• _TEXTE SOURCE_:
● ● ● ● ●

7La brièveté avec laquelle le narrateur clôt le destin de Phylistée donne à cette conclusion l’allure d’une pointe marquée par la concentration des moyens rhétoriques. À l’artifice proleptique se combine donc un tour d’écriture caractéristique de la poétique de l’ingéniosité qui a cours à l’époque de Mareschal. Le romanesque de l’épisode semble dans cette perspective relever plutôt d’un goût pour les jeux de langage que d’une syntaxe des actions cohérente : suspendu à la voix du narrateur, le lecteur adhère au montage foisonnant d’une intrigue entièrement conçue pour lui faire plaisir. Il convient cependant de rappeler que la visée foncièrement ornementale d’une telle prolepse réfléchit celle de la narration secondaire et intradiégétique au sein de laquelle elle s’insère. Assumée par la voix narrative du récit-cadre, la pragmatique de ce procédé obéit à une économie différente.
2. La prolepse de mœurs : anticipation et rationalité
8Le narrateur extradiégétique de la Chrysolite adopte en effet une posture de moraliste, conformément à l’intention satirique affichée dans la préface du roman. Définissant le « fruict et le secret » de son roman, Mareschal affirme n’avoir rien inventé « qu’un homme ne pûst faire » :
je me suis tenu dedans les termes d’une vie privée, afin que chacun se pûst mouler sur les actions que je descry, et je ne me suis servy de l’Antiquité, que pour donner une couleur estrangere au bien ou au mal de nostre temps12.

● ● ● ● ●

• _DONNÉES ENREGISTRÉES_:
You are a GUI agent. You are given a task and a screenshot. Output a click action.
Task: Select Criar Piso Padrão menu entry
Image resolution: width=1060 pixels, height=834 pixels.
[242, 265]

● ● ● ● ●

• _TRAVAIL DEMANDÉ_:
(A) Répondez à ces questions sur l'extrait sur la Chrysolite :
(i) À quel tour d'écriture se combine l'artifice proleptique ?
(ii) Quelle posture adopte le narrateur extradiégétique de la Chrysolite ?
(iii) D'après la préface citée, pourquoi Mareschal s'est-il servi de l'Antiquité ?
(B) Poursuivez l'extrait sur la Chrysolite après sa dernière phrase.
Les données proviennent d'une autre source que le texte.

• _CORRIGÉ_:
(A)
(i) À un tour d'écriture caractéristique de la poétique de l'ingéniosité qui a cours à l'époque de Mareschal.
(ii) Une posture de moraliste.
(iii) Seulement pour donner une « couleur estrangere » au bien ou au mal de « nostre temps ».

(B)
9Dans une veine proche de celle de Charles Sorel qui publie, en 1627 lui aussi, la première partie du Berger extravagant13, l’auteur prétend donc écrire un anti-roman au sein duquel les procédures caractéristiques de la fiction sont retournées contre elles-mêmes :
Il est vray, mon Lecteur, (et je te fay icy une confession de foy) que je n’ay eu de dessein que de servir au public, et que je n’ay escrit d’amour, que contre l’amour mesme, pour faire voir les erreurs et les peines et les mal-heurs, qui se glissent sous cette passion : j’ay attaché des actions assez communes et assez publiques à un Nom particulier et supposé, afin que plusieurs se pûssent prendre pour eux, sans que je leur donnasse14.
10Obéissant donc à une instance auctoriale qui fait « profession de dire le vray15 », le narrateur intervient au cours de son récit pour réaffirmer la vérité que son discours cache sous le voile de la fiction. Cet ethos narratorial explique que l’artifice de la prolepse connaisse sous sa plume une version atténuée et moins spectaculaire. Le topos du revers de fortune s’y accompagne de considérations morales sur le comportement des personnages, ce qui modifie la visée du propos. Le lecteur est invité à mener un raisonnement de cause à effet qui justifie l’anticipation effectuée : les suites du récit sont déductibles de leurs prémisses, et l’anachronie du segment proleptique est en partie gommée par la mise en évidence de l’enchaînement chronologique de l’action. Stylistiquement, l’affaiblissement du procédé se traduit par une moindre présence des figures du pathos.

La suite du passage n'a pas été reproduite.